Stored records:
----

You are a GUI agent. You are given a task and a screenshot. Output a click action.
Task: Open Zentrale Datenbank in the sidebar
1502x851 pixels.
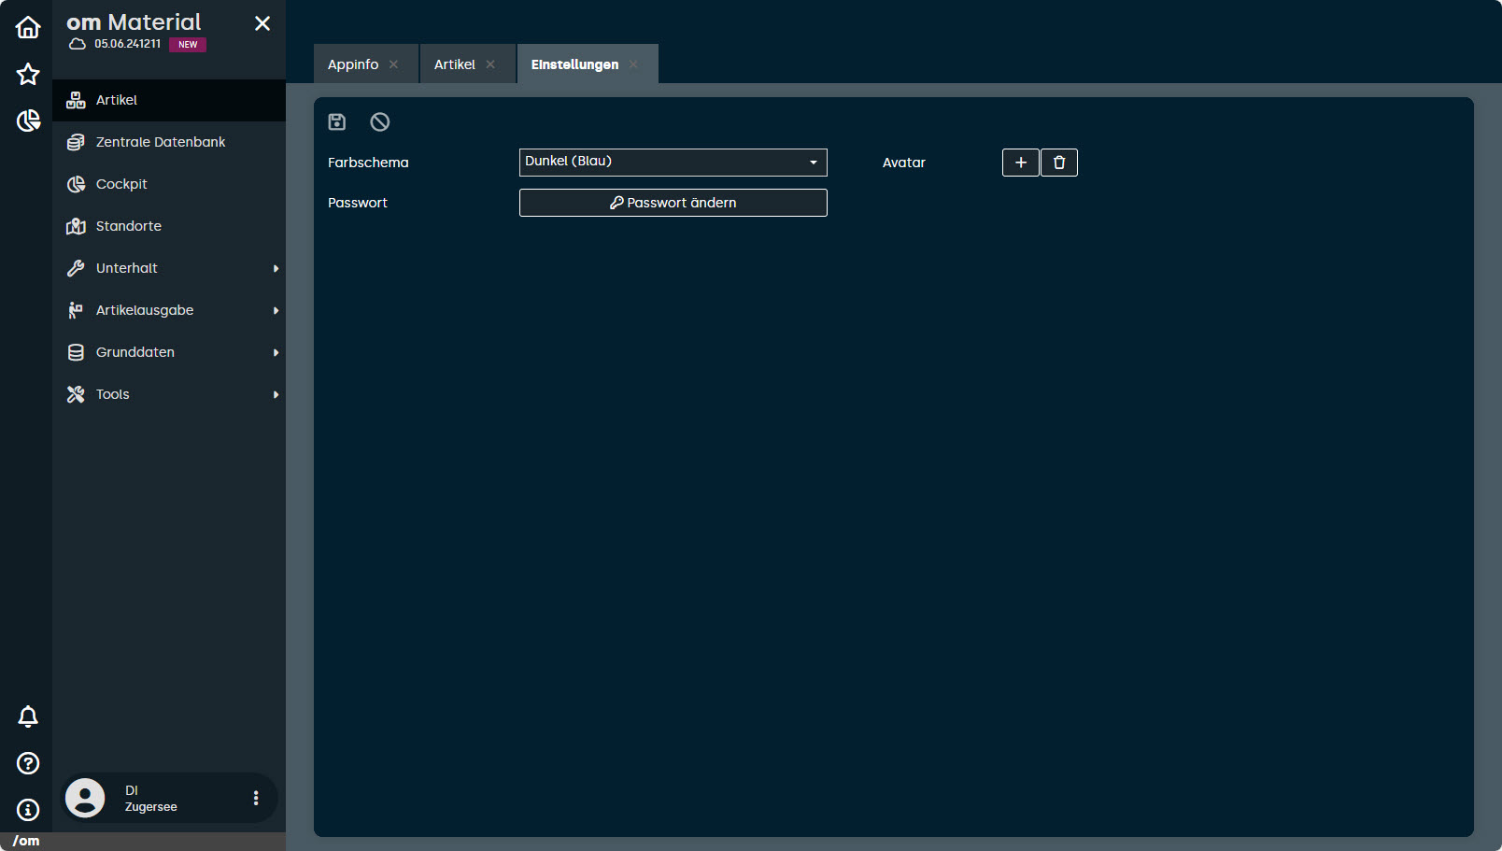pos(161,142)
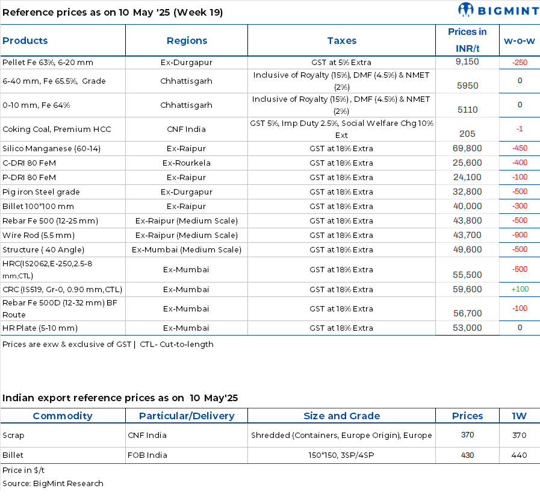540x497 pixels.
Task: Select the Products column header
Action: [x=25, y=41]
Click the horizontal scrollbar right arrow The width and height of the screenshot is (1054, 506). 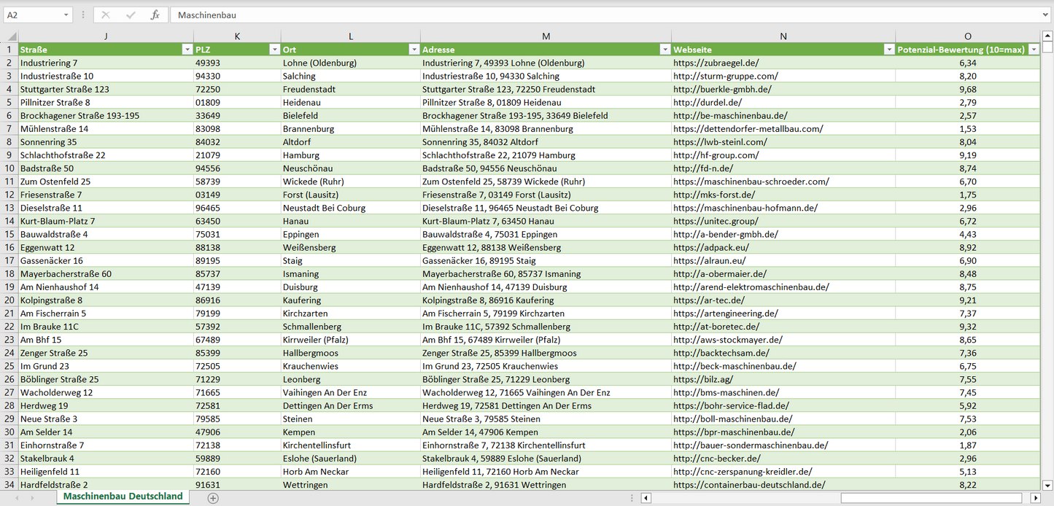[1034, 498]
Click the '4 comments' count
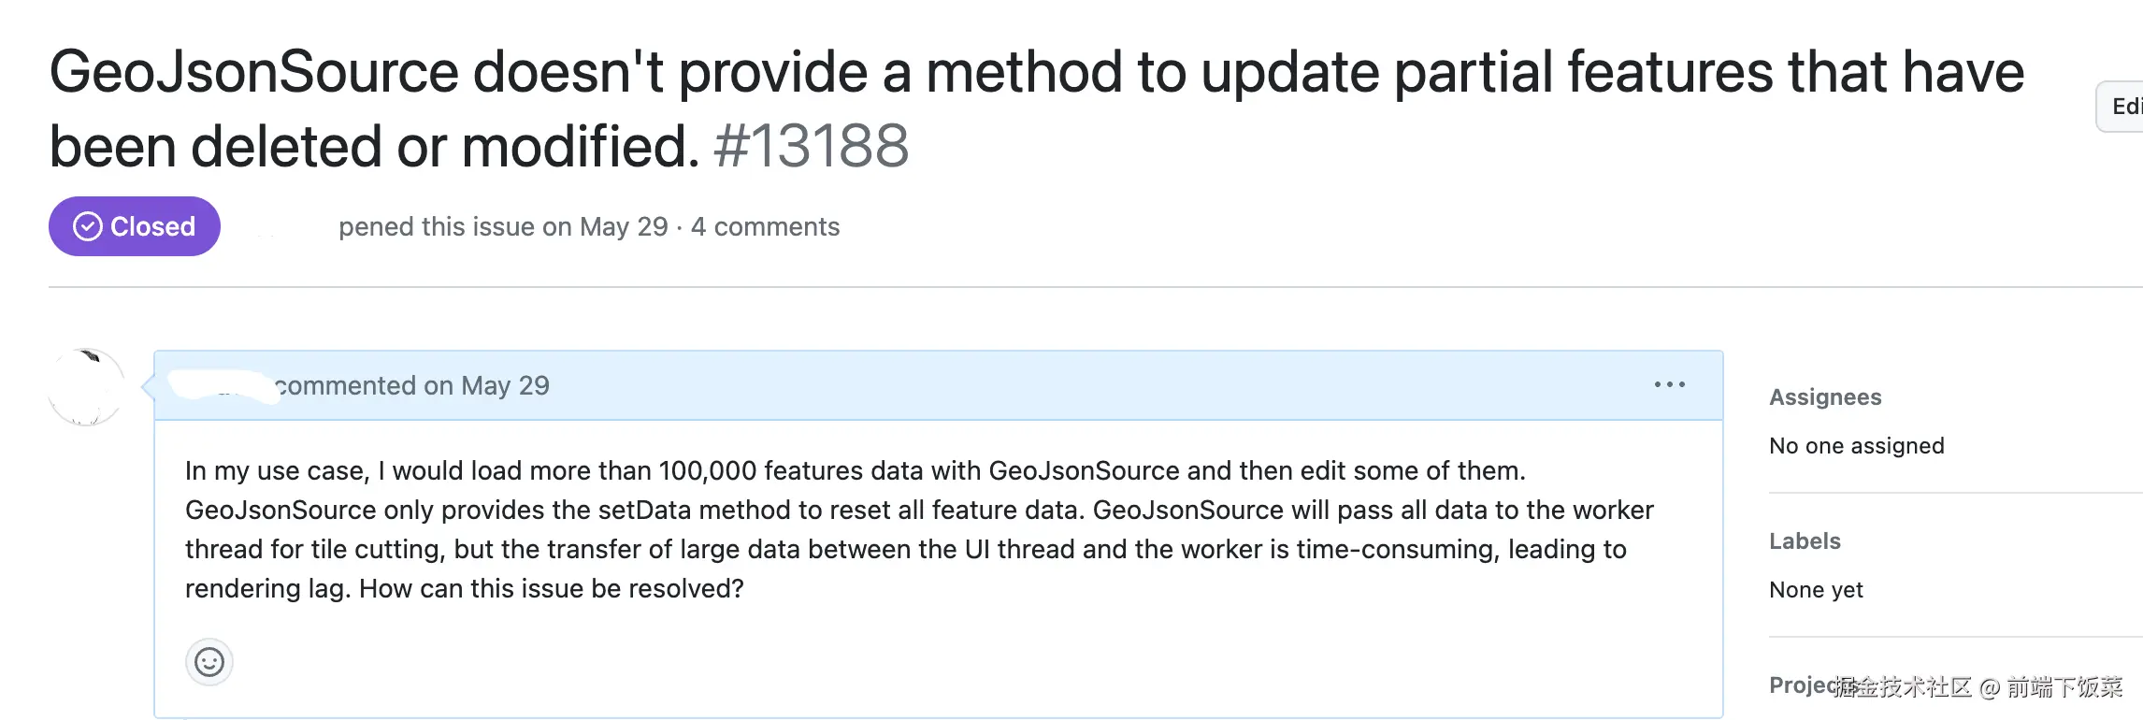The image size is (2143, 720). 765,227
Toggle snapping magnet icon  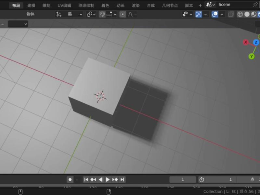tap(102, 14)
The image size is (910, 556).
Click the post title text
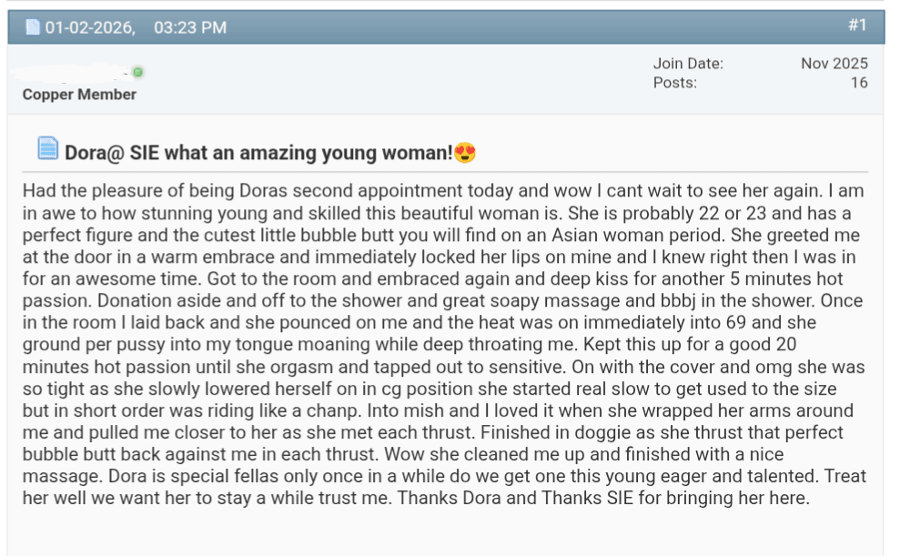coord(258,152)
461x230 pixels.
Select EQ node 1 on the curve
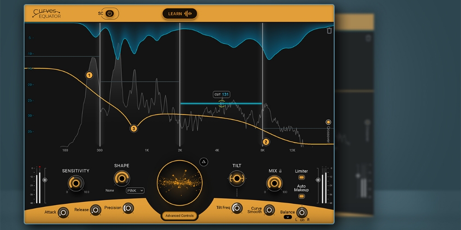coord(89,75)
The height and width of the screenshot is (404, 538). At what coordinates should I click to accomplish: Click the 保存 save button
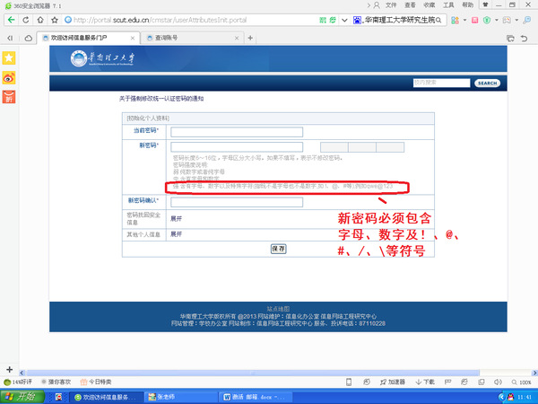point(278,249)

----

#### Task requirements
Each line from the one holding "Click the post title text" through the final line of the data needs to be transcribed exactly. Include both ends, skip the pictures, and add nothing.

#### Response
Click the post title text
coord(258,152)
461x230 pixels.
Select EQ node 1 on the curve
coord(89,75)
The height and width of the screenshot is (404, 538). At what coordinates should I click to accomplish: Click the 保存 save button
point(278,249)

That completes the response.